TASK REQUIREMENTS: Please repeat exactly the lines from the one containing "Image resolution: width=706" to the end of the entries below, both included, and omit all pictures.

━━ RECORDS FOR THIS EXERCISE ━━

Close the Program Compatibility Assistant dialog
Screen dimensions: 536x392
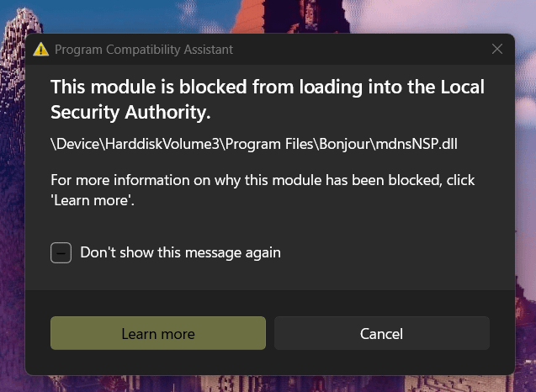pos(497,49)
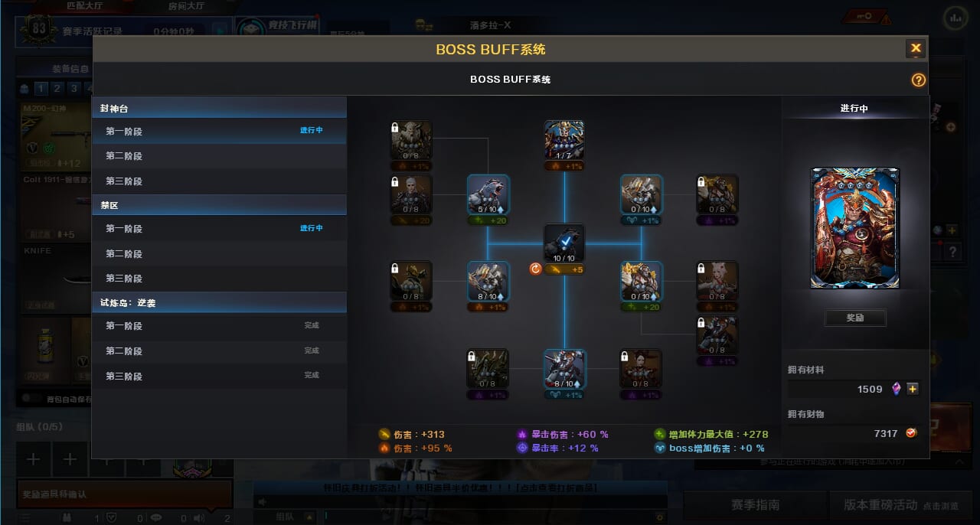Click the 奖励 reward button
This screenshot has width=980, height=525.
click(x=855, y=318)
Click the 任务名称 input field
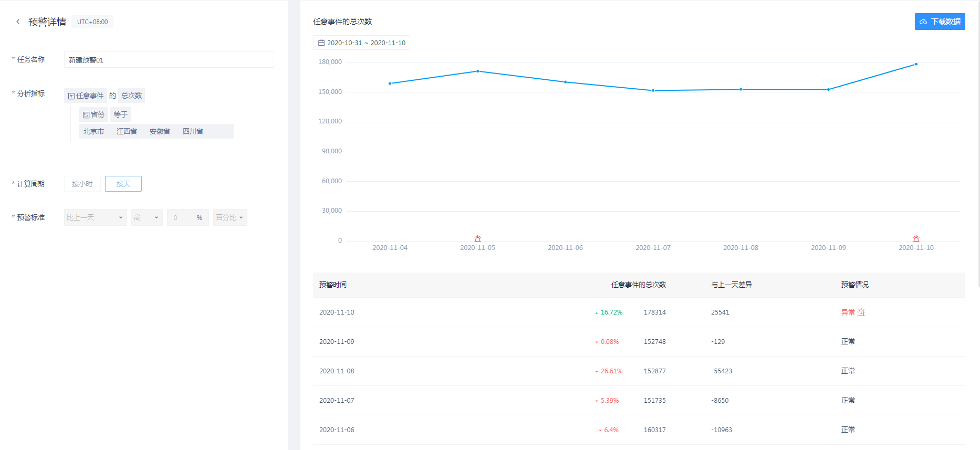 point(169,60)
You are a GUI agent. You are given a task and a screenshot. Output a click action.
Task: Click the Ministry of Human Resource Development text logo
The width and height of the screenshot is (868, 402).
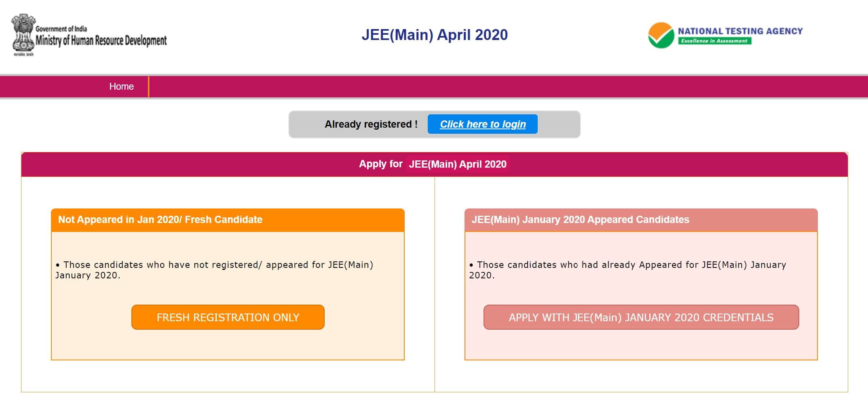(101, 40)
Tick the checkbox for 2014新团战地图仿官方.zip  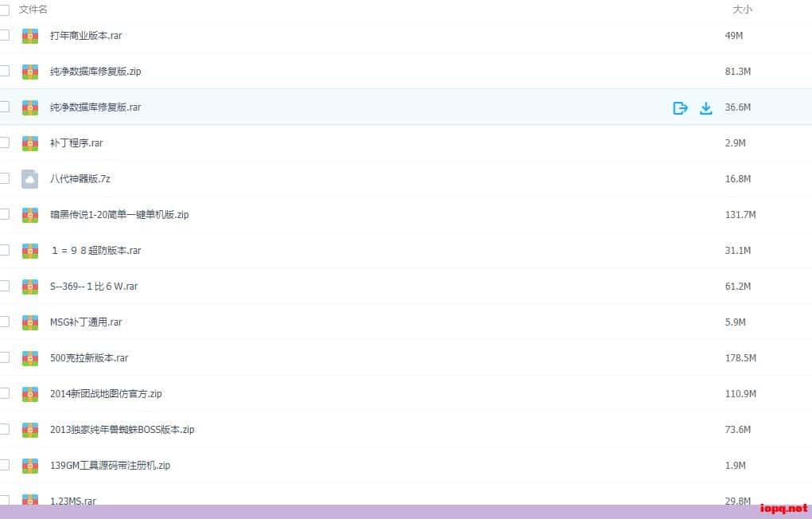pos(4,393)

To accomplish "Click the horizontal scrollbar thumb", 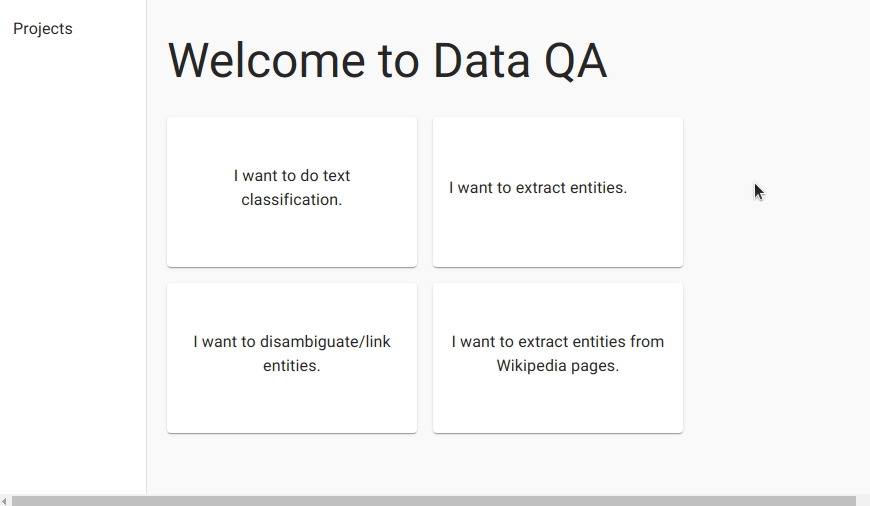I will point(433,500).
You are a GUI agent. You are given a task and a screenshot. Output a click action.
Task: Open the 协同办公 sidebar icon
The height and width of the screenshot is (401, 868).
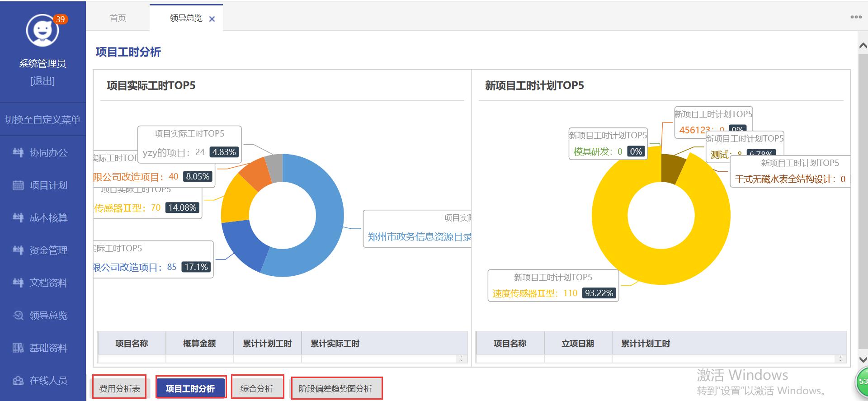point(18,153)
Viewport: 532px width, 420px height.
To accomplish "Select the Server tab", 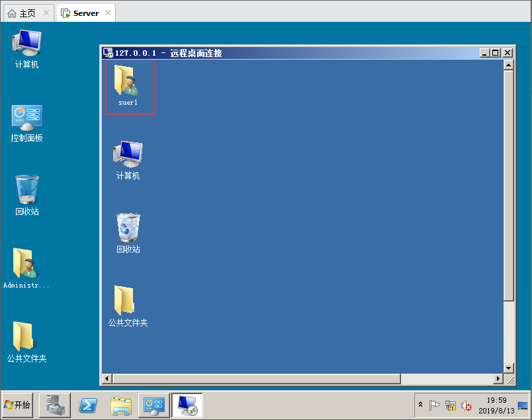I will point(85,13).
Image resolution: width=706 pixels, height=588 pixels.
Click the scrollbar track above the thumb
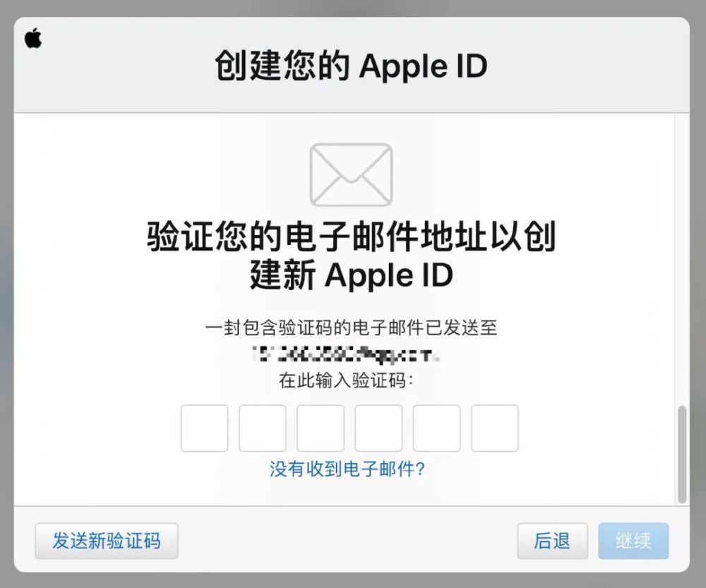682,259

━━━

RESPONSE AREA:
Image resolution: width=706 pixels, height=588 pixels.
Click the scrollbar track above the thumb
682,259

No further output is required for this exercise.